Mario Draghi’s tenure as president of the European Central Bank is drawing to a close. Appointed at the height of the euro crisis in 2011, his eight-year term expires in a year’s time. For a brief period, especially in 2017, the single currency area appeared to have escaped its woes, allowing the former Italian central banker a calmer end to his office than its tempestuous beginning. But now his final year at the helm of the ECB looks set to be anything but relaxed.
One worry is that the eurozone economy has been losing momentum after growing by 2.4 per cent in 2017. Though a canter rather than a gallop, this was the fastest for a decade. The euro area at last seemed to have put behind it the twin traumas of first the financial crisis that came to a head in 2008, and then the acute phase of the euro crisis in 2010-12. For once the European monetary union could boast higher GDP growth than America.
That bright picture has dimmed this year. Already slowing in the first half of 2018, the eurozone economy grew by a mere 0.2 per cent in the third quarter, a far cry from the 0.7 per cent that it managed in the final three months of 2017. Business surveys such as those of purchasing managers reveal a disappointing start to the fourth quarter, with an ebbing of output growth in October to its lowest for over two years according to IHS Markit, an information provider. Manufacturing is doing especially badly. The eurozone is suffering from lower demand for its exports, stemming from a slowing Chinese economy and trade tensions.
Despite the loss of economic momentum, the ECB is holding firm to the strategy for monetary policy that it set out in June. Speaking at the press conference after its governing council met on 25th October, Draghi reaffirmed that the central bank still anticipated ending quantitative easing—purchasing bonds by creating money—at the end of this year.
That has disappointed those calling for yet another extension of QE, which began in March 2015 and was originally supposed to end in September 2016. Yet even though the purchases (which have already subsided from a torrent of €80bn a month between April 2016 and March 2017 to a current dribble of €15bn a month) will shortly cease, monetary policy will remain extraordinarily lax. The ECB will no longer be adding to its pile of assets but it will keep the stock steady at €2.6 trillion (over double the original planned amount) by reinvesting the proceeds of maturing bonds. And it expects to keep interest rates at their all-time lows, which includes a deposit rate of minus 0.4 per cent—meaning that banks in effect have to pay for leaving money with the ECB—at least through next summer.

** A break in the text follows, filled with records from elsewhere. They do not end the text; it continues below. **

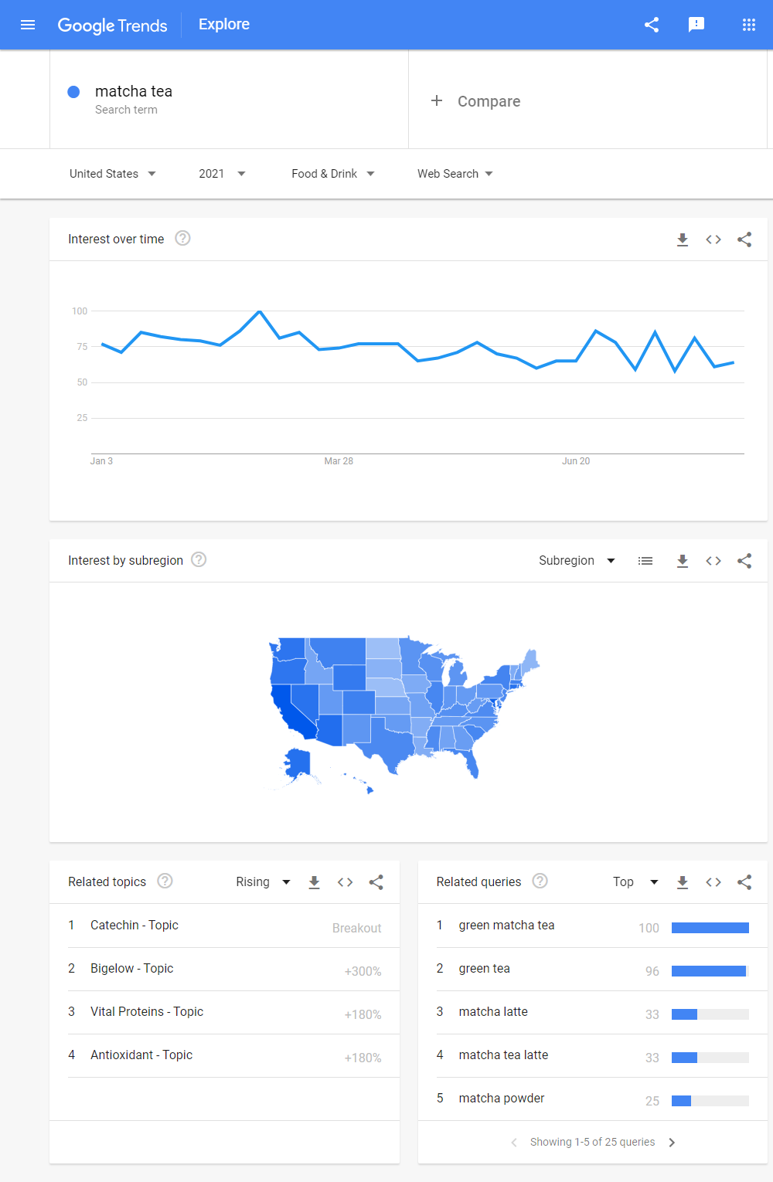Send feedback via the speech bubble icon
The width and height of the screenshot is (773, 1182).
pos(696,24)
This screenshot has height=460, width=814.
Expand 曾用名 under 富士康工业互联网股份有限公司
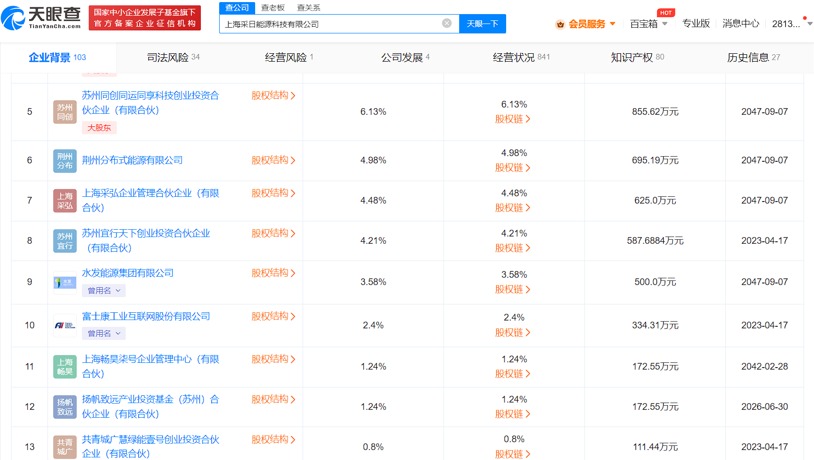pos(104,334)
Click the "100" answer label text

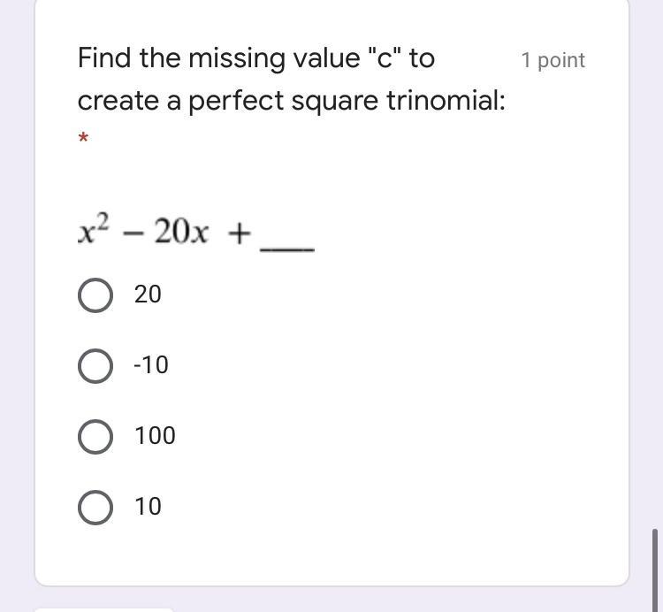(x=155, y=436)
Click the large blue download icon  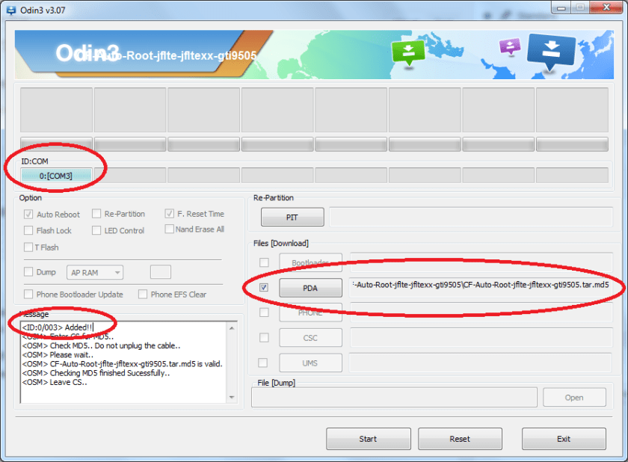[551, 52]
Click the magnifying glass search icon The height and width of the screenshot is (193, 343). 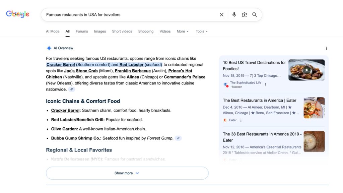255,15
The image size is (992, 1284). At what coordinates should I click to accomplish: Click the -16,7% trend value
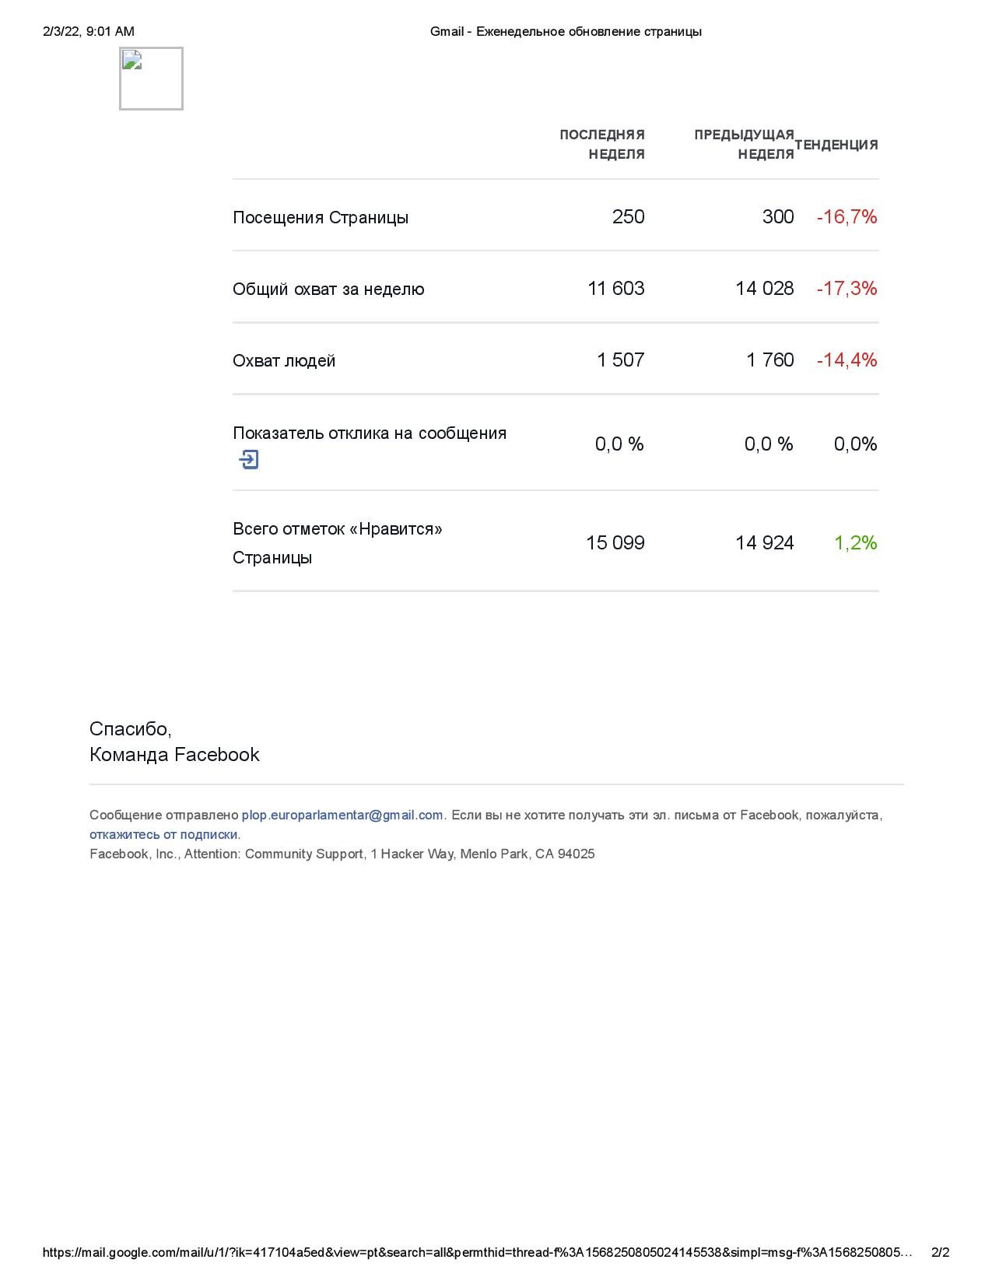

“There is a limit to what monetary policy can achieve in any jurisdiction, let alone an ill-constructed currency union”The bigger worry for Draghi is the resurgence of political tensions within the currency union. Another reason why last year went so swimmingly was that in a string of national elections starting in the Netherlands, Europeans did not follow the populist revolt of Britain in the referendum of June 2016. Crucially, the French elected the pro-European Emmanuel Macron as president in May 2017. But the impetus to strengthening the institutional underpinning of the euro area that Macron so confidently hoped to achieve has largely faltered. More important, a populist uprising did shake Italy in March 2018, bringing a coalition government to power this summer which is now embroiled in a conflict with the European Commission over its rule-breaking budget.

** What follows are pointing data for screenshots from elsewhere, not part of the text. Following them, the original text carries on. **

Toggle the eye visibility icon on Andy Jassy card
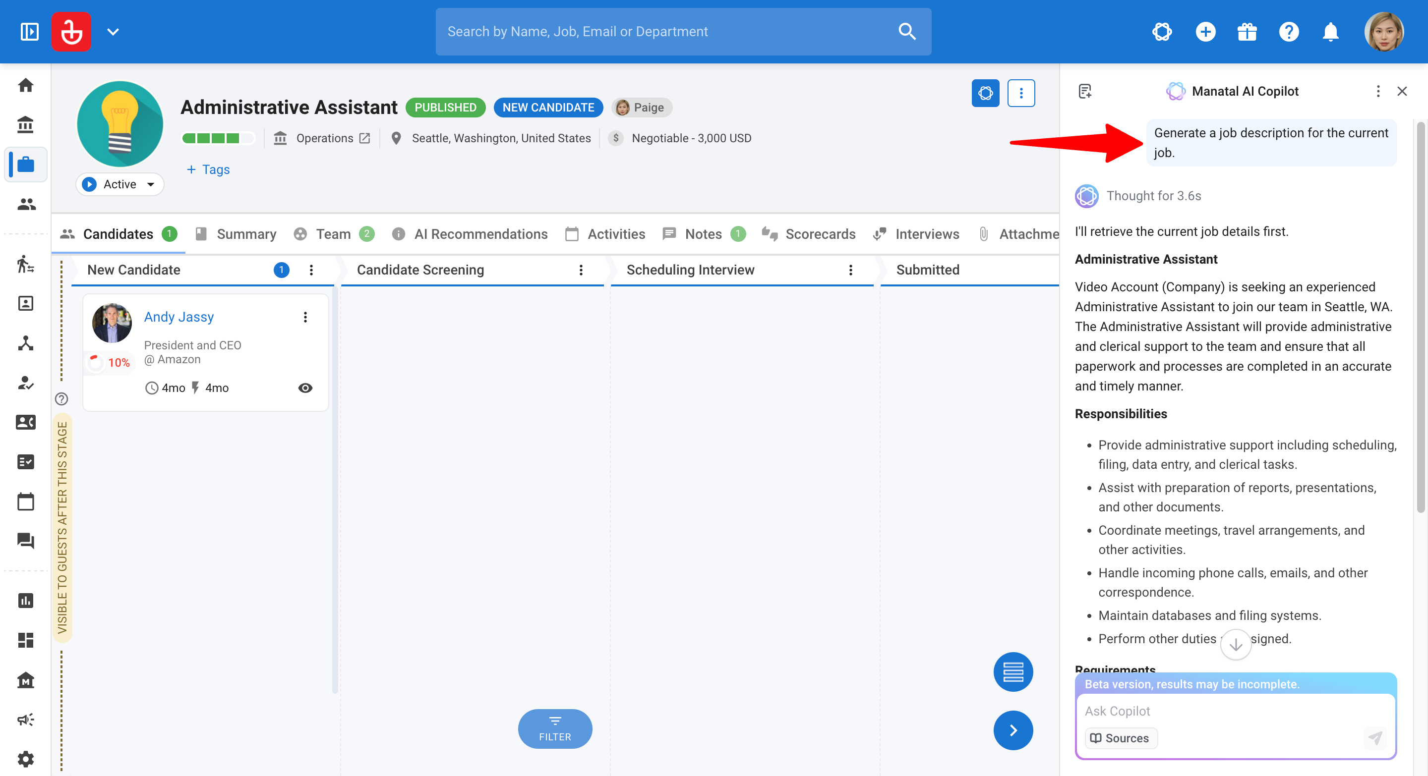[305, 388]
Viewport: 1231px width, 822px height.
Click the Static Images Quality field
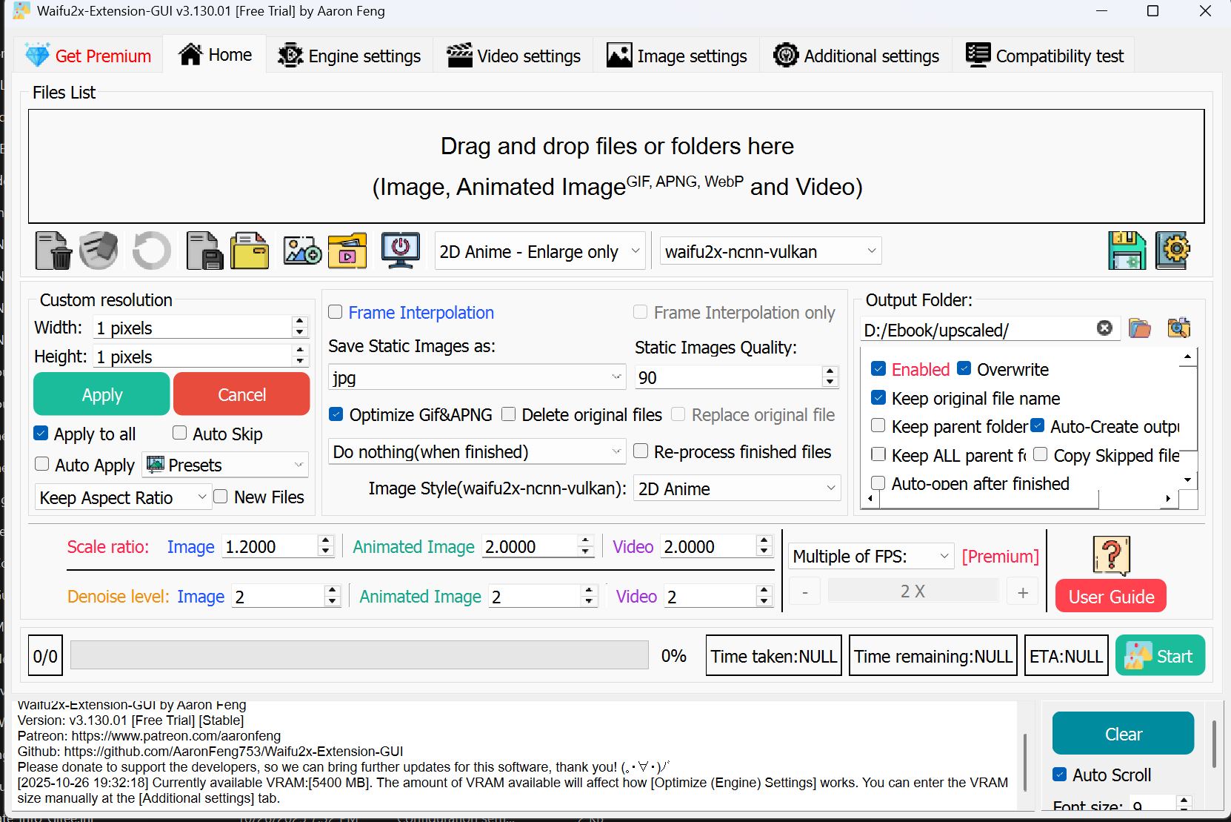727,378
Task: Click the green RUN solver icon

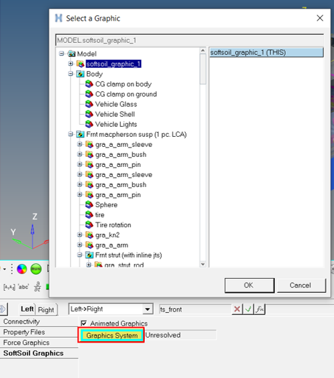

For Draghi the Italian standoff must feel like groundhog day. Once again markets are fretting about the eurozone’s third biggest economy laden by public debt (the second highest in the zone after Greece as a share of GDP)—just as they were doing when he took over at the ECB on 1stNovember 2011. Then, Italy appeared close to the brink of being forced out of the currency union as bond yields reached oppressive highs. A change of leadership, replacing the discredited Silvio Berlusconi with a technocratic government led by Mario Monti, was vital in restoring confidence. Seven years later, however, the populist coalition of the League, led by Matteo Salvini, and the Five Star Movement, led by Luigi Di Maio, has adopted a budget that has put it on a collision course not just with the Commission but also with bond markets. The all-important spread between Italian and German 10-year government bond yields has widened to three percentage points.
Draghi’s difficulty is that there is very little that the ECB can do to settle the renewed Italian crisis and the threat that it poses to the monetary union. Extending QE would undoubtedly help. The omnipresence of such a big and persistent purchaser has tamed bond markets over the past three years, providing a vital helping hand to the economies of southern Europe that fared so badly during the crisis. But QE is a monetary policy designed for the euro area as a whole, to combat overly low inflation. If anything, the flare-up in Italian bond markets makes it harder for the ECB to change tack by extending QE into 2019, because it could be interpreted as rewarding an intransigent government.
Draghi does have at his disposal a tool specifically designed to help individual economies under pressure from bond vigilantes. The ECB could deploy the OMT (outright monetary transactions) policy, which gave substance to Draghi’s “whatever it takes” pledge in July 2012 that proved to be the turning point in the euro crisis. OMT allows the central bank to buy if necessary unlimited amounts of sovereign bonds (with a residual maturity of between one and three years) in an economy under siege from the markets. But that as yet unused weapon is subject to a crucial precondition. The country in question must in effect become a ward of court by entering into a special economic and fiscal programme overseen by the euro area’s rescue fund, the European Stability Mechanism. For Italy’s populist coalition government that would be anathema.
More than anyone else, Draghi deserves credit for keeping the euro area intact through proactive policies such as OMT to backstop the single currency and the adoption of QE to resuscitate growth. But there is a limit to what monetary policy can achieve in any jurisdiction, let alone an ill-constructed currency union beset by national tensions between those members that have gained, such as Germany, and those that have lost such as Italy. That is why the re-emergence of the Italian problem makes a sobering backdrop for Draghi’s final year in office.